■ Data shown
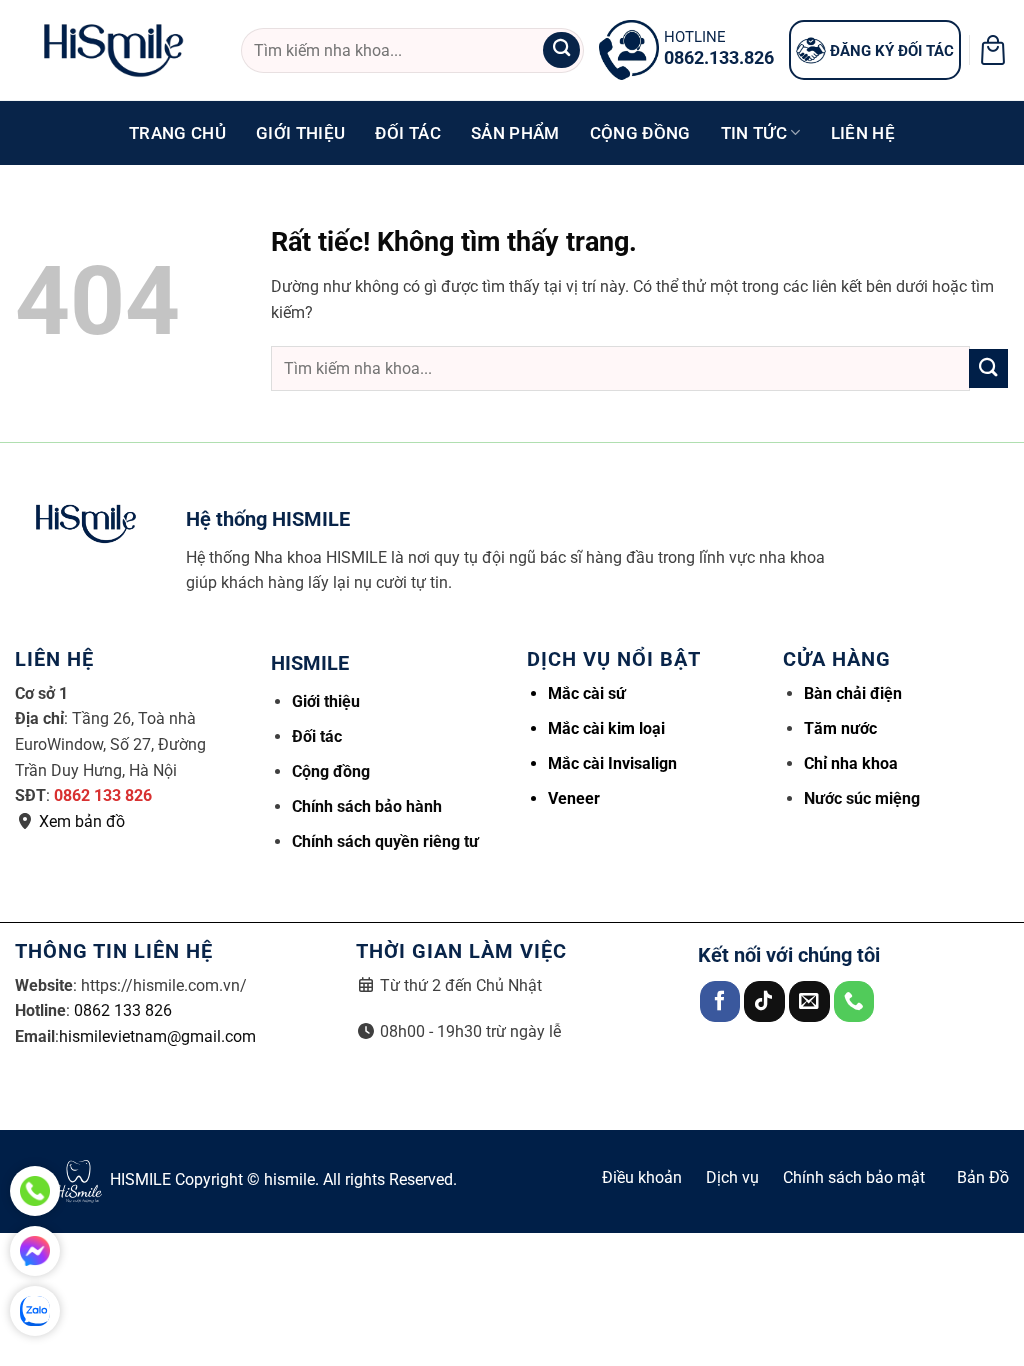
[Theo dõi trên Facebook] (720, 1001)
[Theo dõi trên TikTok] (764, 1001)
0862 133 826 (103, 795)
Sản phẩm (515, 133)
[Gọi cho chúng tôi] (854, 1001)
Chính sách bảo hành (367, 806)
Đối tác (407, 133)
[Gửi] (561, 50)
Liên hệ (863, 133)
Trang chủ (177, 133)
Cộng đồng (640, 133)
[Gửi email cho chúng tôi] (809, 1001)
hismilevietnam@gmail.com (157, 1036)
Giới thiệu (300, 133)
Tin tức (754, 133)
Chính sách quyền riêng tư (385, 841)
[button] (993, 50)
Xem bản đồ (82, 821)
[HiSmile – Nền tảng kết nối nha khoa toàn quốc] (113, 50)
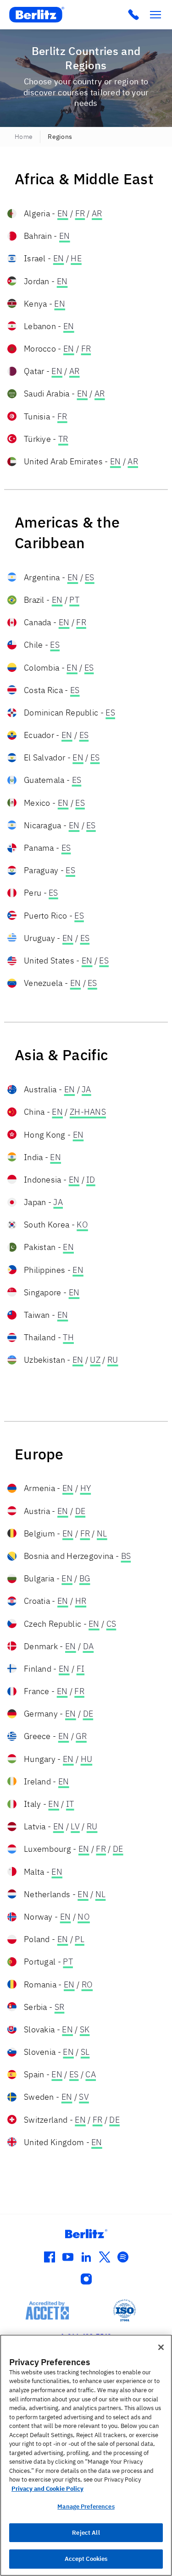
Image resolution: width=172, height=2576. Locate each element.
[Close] (161, 2347)
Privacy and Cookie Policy (47, 2489)
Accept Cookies (86, 2559)
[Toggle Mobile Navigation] (155, 14)
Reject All (86, 2533)
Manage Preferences (85, 2506)
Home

■ Task objective
Bring together all lines from the listing that contain the word "trên".

■ Problem solution
[Theo dõi trên Facebook] (720, 1001)
[Theo dõi trên TikTok] (764, 1001)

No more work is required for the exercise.